Filoctetes - 1ª referência

Freud, Sigmund (1996uuu). Personagens psicopáticos no palco. In Edição Standard Brasileira das Obras Psicológicas Completas de Sigmund Freud vol. VII. Rio de Janeiro: Imago. (Obra original publicada em 1942 [1905 ou 1906]).

A citação encontra-se em “Personagens psicopáticos no palco” (1942 [1905 ou 1906]), página 294. Neste artigo, Freud comenta a capacidade do drama de produzir a ‘purgação dos afetos' no espectador, resultando em uma sensação de prazer ou gozo. Para tanto, é preciso que o espectador identifique-se com o herói. Isso permitirá a ele regozijar-se com os feitos heroicos sem pagar o ônus das dores, sofrimentos e tribulações que ocupar verdadeiramente uma posição heroica exigiria. Assim, é preciso que surja o sofrimento no drama apenas ao ponto de gerar uma inquietação no espectador, que depois será aplacada.

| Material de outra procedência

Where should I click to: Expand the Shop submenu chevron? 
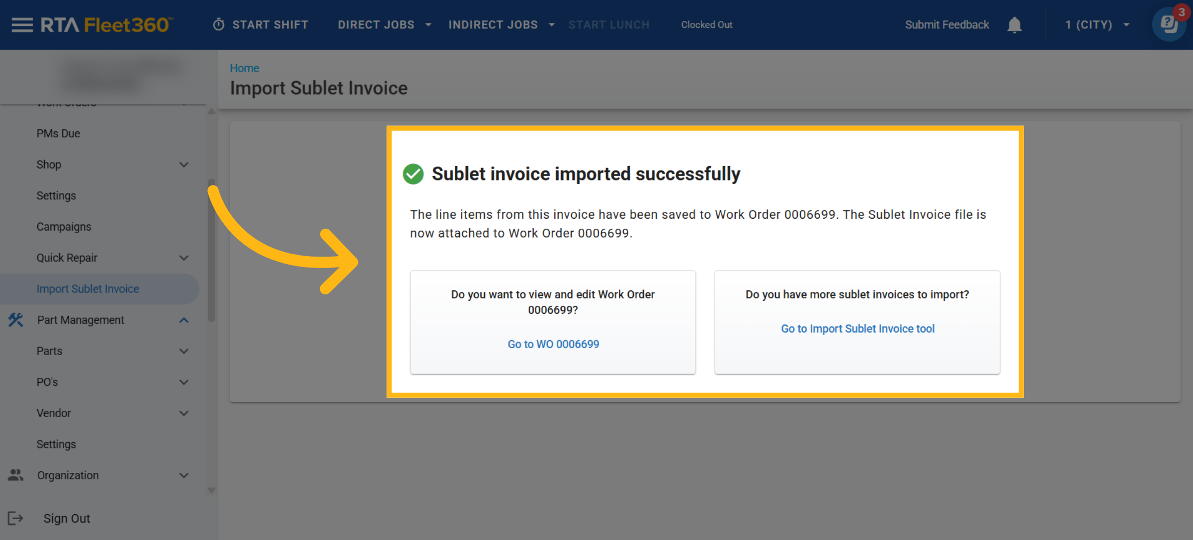[x=184, y=165]
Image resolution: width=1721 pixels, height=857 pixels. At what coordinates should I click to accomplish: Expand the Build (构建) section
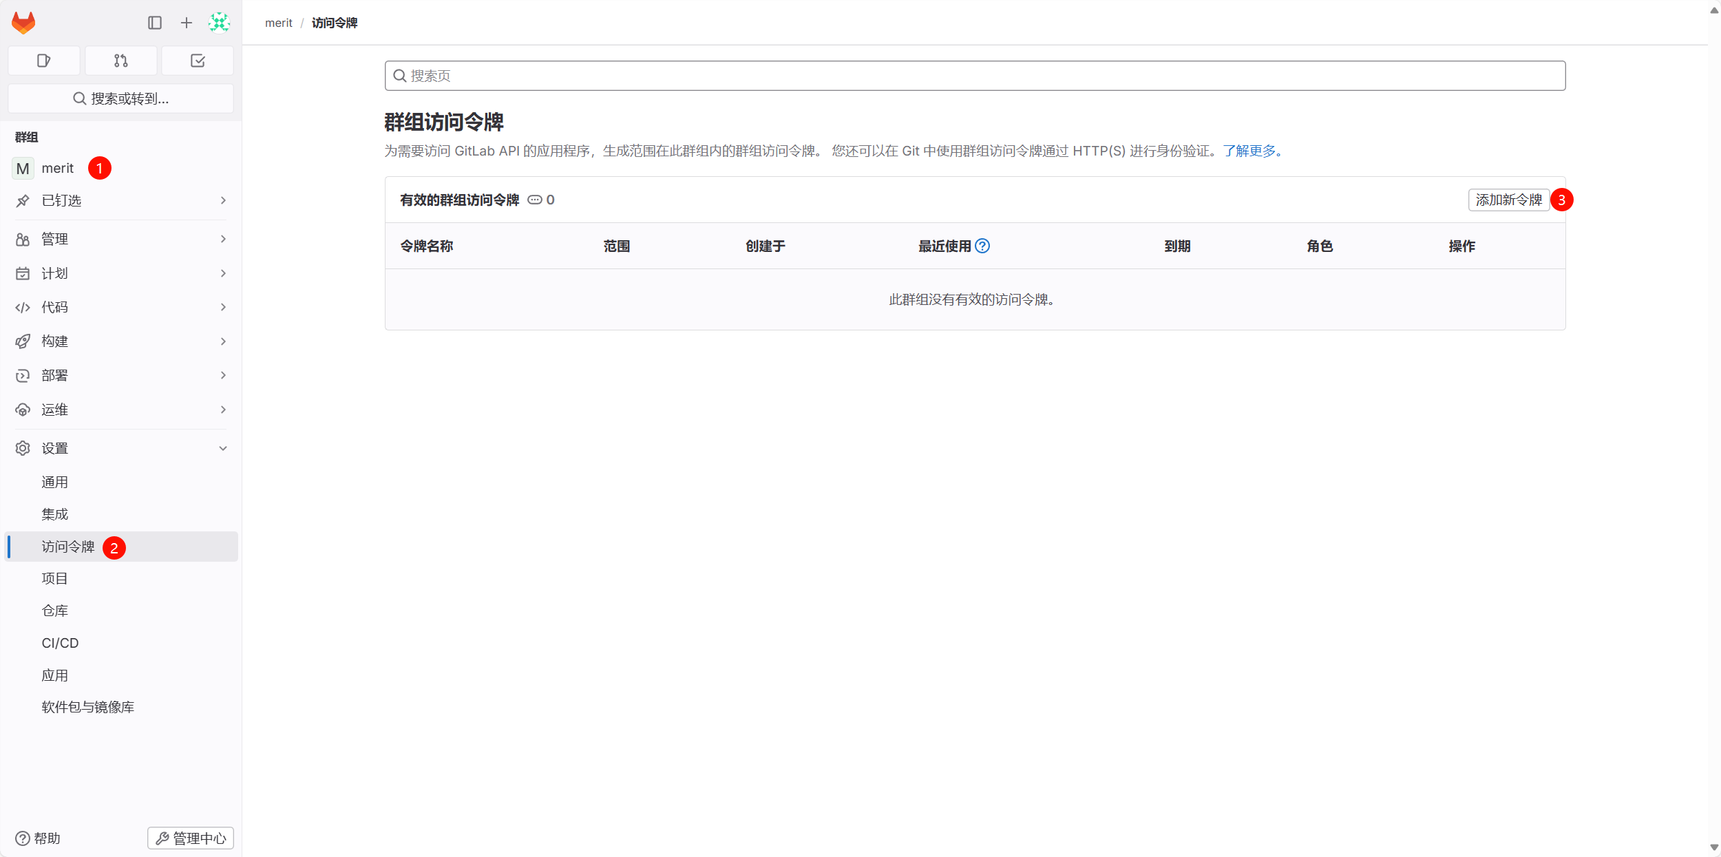click(120, 341)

Freud ressalta que a natureza do sofrimento enfrentado pelo herói da trama deve restringir-se ao anímico, pois o sofrimento físico não teria a capacidade de proporcionar posterior prazer ao espectador. Também destaca a importância do sofrimento ser engendrado no decorrer do drama a fim de que o espectador perceba a conexão entre o sofrimento e os acontecimentos que o causaram. Freud lança mão da obra sofocliana Filoctetes para aprofundar sua explicação. A tragédia mencionada tem como pano de fundo da história de Filoctetes, guerreiro grego que ao sair em campanha contra os troianos foi picado no pé por uma serpente e, apesar de ter sobrevivido, restou-lhe uma ferida que nunca cicatrizaria, causando-lhe dores terríveis e exalando um odor fétido e insuportável por conta de constantes supurações. Devido a isso, Filoctetes foi abandonado por Odisseu e os demais guerreiros gregos em uma ilha deserta, permanecendo lá por dez anos até o regresso de Odisseu, buscando sua ajuda e de seu arco invencível - forjado por Hefesto - para vencer a guerra de Tróia. Também cita outra tragédia de Sófocles, Ajax, que tem como pano de fundo a história do herói homônimo que lutou na guerra de Troia com destreza. Ajax revolta-se quando os chefes gregos decidem entregar as armas de Áquiles, recém-morto em uma batalha em Tróia, a Odisseu e decide matá-los. Atena priva-o da razão e ele ataca os animais do rebanho conquistado pelos gregos acreditando que eram os seus inimigos. Ao recuperar a lucidez, percebe seu erro e, envergonhado, decide suicidar-se.

Por isso, o indivíduo corporalmente enfermo só pode figurar no palco como um requisito dramático, e não como herói, a menos que determinados aspectos físicos de seu estado possibilitem o trabalho psíquico - por exemplo, o desamparo do doente em Filoctetes ou a desesperança dos enfermos nas peças que giram em tomo dos tísicos.

Mas as pessoas têm conhecimento do sofrimento anímico principalmente em conexão com as circunstâncias que o provocam; por isso o drama precisa de uma ação que engendre o sofrimento, e começa por introduzir-nos nela. Não passam de exceções aparentes as peças que nos apresentam sofrimentos anímicos já estabelecidos, como Ajax ou Filoctetes; é que no drama grego, por ser seu tema muito conhecido, a cortina sobe como que no meio da peça (Freud, 1996uuu, p. 294).